* [Requirements]: Pick out every row below that contains the word "Delete", matching upper and lower case exactly, and copy each of those rows in full.

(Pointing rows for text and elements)
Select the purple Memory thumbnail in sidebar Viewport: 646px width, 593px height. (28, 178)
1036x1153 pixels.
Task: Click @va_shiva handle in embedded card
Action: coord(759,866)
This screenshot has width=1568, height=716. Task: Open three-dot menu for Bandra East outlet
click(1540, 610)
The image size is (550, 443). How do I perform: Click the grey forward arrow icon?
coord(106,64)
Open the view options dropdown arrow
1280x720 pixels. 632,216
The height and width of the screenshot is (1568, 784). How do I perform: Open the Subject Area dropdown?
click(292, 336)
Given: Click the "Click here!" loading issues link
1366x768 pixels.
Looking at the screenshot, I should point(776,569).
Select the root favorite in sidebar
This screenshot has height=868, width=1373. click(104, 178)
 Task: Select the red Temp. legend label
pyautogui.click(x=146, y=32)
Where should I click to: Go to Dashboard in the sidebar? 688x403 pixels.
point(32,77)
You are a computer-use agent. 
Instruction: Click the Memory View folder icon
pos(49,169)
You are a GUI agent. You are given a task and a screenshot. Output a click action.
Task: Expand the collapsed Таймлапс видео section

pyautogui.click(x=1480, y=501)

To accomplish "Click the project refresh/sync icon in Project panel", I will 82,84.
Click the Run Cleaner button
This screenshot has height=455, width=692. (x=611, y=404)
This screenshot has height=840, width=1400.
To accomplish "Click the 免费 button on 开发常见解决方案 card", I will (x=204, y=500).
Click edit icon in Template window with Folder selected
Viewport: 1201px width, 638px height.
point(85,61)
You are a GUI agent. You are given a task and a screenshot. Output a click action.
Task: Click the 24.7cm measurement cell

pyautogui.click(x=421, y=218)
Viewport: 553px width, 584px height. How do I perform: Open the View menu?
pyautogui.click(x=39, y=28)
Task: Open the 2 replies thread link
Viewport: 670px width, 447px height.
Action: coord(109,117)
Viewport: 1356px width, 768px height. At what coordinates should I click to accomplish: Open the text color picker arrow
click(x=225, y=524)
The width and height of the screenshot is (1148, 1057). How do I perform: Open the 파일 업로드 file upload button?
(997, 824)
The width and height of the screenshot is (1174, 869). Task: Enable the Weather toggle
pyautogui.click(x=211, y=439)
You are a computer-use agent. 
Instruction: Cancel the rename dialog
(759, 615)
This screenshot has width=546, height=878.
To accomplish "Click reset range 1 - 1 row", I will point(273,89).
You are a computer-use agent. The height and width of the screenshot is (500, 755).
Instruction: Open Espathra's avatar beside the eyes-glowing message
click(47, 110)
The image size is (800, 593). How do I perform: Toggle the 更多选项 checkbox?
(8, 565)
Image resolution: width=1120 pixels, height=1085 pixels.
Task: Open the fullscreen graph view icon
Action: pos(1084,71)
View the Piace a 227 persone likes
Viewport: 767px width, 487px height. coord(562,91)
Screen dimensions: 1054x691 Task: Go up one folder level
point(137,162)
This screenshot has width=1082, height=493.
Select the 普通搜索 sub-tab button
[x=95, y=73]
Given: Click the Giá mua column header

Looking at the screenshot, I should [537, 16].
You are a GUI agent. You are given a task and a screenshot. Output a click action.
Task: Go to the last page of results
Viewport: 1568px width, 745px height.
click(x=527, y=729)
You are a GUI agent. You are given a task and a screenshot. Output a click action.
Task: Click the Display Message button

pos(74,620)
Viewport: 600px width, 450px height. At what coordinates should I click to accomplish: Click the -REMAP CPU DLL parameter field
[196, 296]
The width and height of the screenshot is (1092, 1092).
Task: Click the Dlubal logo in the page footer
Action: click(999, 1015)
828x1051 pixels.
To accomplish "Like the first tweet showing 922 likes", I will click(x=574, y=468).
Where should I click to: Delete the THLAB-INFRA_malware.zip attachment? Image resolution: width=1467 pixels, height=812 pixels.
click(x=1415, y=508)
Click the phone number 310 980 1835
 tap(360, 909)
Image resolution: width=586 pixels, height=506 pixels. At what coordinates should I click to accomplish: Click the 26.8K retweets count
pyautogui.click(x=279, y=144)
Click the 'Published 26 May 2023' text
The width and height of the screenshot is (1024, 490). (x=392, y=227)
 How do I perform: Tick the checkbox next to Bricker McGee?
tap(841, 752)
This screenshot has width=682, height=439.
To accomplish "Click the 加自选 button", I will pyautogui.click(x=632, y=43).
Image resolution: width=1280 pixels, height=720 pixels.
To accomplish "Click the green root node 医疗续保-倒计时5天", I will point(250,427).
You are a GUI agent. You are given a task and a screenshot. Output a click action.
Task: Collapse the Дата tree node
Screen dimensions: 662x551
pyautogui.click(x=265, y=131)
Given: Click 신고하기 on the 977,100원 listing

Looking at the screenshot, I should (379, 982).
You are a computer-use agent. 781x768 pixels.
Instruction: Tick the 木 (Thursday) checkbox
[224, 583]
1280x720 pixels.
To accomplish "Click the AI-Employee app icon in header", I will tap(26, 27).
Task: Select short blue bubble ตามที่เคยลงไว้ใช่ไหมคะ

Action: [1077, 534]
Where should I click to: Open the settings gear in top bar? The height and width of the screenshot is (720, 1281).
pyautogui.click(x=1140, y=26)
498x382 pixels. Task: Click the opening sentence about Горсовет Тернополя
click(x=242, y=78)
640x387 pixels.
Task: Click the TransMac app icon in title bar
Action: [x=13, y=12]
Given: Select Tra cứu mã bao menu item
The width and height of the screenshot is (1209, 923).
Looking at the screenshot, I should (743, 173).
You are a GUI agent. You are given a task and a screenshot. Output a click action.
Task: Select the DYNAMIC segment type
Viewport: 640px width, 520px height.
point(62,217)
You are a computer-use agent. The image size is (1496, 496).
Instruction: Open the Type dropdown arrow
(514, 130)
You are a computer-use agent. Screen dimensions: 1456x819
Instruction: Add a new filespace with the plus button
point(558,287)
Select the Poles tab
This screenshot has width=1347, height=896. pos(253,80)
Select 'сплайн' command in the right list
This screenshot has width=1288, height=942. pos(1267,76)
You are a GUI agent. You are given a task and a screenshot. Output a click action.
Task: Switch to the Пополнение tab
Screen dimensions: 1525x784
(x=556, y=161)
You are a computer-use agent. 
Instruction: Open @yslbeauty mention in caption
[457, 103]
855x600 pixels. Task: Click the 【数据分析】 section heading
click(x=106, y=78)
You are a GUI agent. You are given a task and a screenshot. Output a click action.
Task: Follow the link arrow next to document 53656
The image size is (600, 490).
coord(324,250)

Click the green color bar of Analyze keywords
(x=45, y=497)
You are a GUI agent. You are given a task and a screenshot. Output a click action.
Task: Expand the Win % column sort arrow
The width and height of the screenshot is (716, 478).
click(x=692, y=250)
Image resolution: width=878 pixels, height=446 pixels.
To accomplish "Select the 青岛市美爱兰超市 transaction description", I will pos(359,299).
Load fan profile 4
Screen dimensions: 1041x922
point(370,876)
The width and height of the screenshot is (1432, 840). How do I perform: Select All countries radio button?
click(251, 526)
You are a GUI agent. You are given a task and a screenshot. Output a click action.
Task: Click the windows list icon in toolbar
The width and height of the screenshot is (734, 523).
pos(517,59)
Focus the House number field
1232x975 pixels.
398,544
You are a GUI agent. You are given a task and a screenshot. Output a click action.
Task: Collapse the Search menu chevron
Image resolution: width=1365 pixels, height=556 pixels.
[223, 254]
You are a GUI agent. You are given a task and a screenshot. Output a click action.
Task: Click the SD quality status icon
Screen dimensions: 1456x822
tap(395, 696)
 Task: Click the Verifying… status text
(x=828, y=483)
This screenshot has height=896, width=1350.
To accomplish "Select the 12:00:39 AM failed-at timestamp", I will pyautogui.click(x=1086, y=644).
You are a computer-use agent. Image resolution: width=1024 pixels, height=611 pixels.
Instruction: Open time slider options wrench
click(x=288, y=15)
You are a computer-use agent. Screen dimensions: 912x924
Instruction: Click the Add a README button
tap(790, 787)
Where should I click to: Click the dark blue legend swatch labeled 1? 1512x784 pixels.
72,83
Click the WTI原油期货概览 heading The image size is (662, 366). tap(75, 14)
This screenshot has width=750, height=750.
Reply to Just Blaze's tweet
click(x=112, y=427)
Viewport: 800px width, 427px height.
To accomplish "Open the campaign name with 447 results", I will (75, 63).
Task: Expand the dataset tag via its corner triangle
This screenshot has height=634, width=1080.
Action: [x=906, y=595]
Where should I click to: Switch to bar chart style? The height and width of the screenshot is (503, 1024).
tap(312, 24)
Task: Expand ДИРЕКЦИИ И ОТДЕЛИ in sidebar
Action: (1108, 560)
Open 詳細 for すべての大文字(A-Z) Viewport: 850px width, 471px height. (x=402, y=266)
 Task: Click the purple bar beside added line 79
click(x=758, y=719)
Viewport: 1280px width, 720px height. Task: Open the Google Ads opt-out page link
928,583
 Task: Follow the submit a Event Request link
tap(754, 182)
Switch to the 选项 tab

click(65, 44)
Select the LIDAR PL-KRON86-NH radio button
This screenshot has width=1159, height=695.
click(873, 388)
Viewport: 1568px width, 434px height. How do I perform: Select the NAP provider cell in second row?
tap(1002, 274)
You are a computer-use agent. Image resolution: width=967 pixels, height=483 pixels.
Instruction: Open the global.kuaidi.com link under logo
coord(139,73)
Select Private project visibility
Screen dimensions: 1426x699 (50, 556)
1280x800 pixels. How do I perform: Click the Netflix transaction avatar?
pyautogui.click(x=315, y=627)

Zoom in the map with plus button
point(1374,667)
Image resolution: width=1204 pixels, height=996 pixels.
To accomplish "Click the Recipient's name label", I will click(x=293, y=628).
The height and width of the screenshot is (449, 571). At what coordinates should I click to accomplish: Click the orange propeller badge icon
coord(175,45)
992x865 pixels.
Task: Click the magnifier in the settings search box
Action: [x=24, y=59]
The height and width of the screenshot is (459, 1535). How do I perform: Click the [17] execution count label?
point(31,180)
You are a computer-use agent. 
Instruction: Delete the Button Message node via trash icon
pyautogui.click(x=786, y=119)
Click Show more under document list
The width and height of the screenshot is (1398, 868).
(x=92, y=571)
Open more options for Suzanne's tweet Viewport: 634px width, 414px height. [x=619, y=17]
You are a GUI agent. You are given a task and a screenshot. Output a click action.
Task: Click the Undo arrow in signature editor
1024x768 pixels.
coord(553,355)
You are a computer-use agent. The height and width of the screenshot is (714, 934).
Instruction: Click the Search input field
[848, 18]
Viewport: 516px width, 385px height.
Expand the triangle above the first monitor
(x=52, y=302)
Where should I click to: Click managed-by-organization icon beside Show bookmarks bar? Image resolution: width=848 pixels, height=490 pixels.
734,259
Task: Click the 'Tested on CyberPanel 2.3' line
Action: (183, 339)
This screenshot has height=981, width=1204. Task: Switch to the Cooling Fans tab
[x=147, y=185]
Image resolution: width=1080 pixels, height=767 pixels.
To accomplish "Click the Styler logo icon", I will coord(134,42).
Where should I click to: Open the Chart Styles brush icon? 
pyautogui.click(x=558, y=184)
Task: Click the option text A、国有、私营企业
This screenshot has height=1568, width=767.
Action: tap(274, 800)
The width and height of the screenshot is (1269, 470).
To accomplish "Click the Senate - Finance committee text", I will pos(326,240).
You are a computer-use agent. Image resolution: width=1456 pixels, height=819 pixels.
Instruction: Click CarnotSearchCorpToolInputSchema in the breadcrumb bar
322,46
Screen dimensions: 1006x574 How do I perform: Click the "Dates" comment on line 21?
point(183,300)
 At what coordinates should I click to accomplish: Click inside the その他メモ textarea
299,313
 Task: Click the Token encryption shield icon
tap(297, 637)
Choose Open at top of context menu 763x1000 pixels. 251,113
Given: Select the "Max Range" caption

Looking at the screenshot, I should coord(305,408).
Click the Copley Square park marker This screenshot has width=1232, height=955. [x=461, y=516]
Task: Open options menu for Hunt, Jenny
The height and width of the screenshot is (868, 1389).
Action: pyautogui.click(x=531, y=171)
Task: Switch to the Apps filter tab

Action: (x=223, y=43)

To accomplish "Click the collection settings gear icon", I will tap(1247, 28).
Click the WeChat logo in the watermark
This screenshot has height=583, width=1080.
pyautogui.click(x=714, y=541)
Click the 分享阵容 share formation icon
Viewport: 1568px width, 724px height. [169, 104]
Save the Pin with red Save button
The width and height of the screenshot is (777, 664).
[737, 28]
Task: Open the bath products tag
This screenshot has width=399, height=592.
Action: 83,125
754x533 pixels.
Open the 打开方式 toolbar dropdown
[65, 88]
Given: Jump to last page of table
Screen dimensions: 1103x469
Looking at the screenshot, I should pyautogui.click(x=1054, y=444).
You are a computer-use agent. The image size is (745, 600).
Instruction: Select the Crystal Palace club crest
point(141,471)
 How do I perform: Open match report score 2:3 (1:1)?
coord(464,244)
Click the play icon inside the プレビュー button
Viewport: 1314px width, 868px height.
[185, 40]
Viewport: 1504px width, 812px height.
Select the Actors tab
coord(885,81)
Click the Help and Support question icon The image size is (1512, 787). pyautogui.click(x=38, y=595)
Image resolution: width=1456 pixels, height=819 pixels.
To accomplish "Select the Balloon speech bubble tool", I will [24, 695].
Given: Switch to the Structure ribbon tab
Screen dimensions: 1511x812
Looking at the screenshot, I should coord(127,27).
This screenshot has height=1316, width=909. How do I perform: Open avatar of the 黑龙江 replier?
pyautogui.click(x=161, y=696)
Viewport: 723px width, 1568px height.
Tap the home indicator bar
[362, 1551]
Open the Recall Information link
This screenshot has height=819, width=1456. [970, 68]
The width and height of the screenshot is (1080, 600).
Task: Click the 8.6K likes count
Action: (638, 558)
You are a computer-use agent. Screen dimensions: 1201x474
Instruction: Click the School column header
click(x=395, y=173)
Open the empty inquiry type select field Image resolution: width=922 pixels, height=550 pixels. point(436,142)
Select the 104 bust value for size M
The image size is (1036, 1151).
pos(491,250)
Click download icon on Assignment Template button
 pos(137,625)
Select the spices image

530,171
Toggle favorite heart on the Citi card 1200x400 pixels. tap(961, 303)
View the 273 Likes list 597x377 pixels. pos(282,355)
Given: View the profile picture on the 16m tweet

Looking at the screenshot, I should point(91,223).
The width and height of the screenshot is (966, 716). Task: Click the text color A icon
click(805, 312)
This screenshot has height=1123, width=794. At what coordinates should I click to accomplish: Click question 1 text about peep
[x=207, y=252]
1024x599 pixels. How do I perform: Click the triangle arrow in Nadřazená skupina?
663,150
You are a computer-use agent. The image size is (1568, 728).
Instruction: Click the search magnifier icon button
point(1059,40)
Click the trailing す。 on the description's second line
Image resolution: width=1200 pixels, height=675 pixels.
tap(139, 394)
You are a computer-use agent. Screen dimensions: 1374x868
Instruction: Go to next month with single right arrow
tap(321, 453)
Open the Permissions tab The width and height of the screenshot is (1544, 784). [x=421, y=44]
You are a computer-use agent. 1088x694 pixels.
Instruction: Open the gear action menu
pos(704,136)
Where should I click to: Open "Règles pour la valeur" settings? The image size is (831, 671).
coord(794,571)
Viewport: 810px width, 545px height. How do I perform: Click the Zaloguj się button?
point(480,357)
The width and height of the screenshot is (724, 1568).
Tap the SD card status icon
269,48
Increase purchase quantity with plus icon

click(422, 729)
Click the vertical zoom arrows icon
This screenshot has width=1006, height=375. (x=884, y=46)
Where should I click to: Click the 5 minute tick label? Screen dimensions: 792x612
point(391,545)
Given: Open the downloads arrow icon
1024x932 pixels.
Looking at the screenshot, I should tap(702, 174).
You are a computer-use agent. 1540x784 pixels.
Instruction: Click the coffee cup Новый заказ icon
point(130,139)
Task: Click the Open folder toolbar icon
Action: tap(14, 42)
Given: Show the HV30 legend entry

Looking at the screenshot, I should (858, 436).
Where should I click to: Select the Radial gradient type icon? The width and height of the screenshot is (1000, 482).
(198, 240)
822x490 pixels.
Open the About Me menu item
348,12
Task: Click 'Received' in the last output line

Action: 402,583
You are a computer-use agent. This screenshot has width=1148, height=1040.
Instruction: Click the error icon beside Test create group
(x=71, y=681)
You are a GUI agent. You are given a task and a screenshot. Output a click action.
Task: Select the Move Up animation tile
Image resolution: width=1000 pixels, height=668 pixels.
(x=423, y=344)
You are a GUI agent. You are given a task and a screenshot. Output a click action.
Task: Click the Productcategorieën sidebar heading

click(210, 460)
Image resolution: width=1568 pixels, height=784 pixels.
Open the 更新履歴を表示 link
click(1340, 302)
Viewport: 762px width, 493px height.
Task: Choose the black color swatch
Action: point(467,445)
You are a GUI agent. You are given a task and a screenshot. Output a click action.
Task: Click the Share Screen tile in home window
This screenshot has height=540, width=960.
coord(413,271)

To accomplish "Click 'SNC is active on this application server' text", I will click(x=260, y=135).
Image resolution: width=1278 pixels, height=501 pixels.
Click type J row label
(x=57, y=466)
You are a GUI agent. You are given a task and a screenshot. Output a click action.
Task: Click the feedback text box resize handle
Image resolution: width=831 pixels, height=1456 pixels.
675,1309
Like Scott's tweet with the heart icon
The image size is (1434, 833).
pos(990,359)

* [Solution for this problem]:
Where should I click to: Delete the THLAB-INFRA_malware.zip attachment? Image resolution: width=1467 pixels, height=812 pixels.
Instruction: Delete the Button Message node via trash icon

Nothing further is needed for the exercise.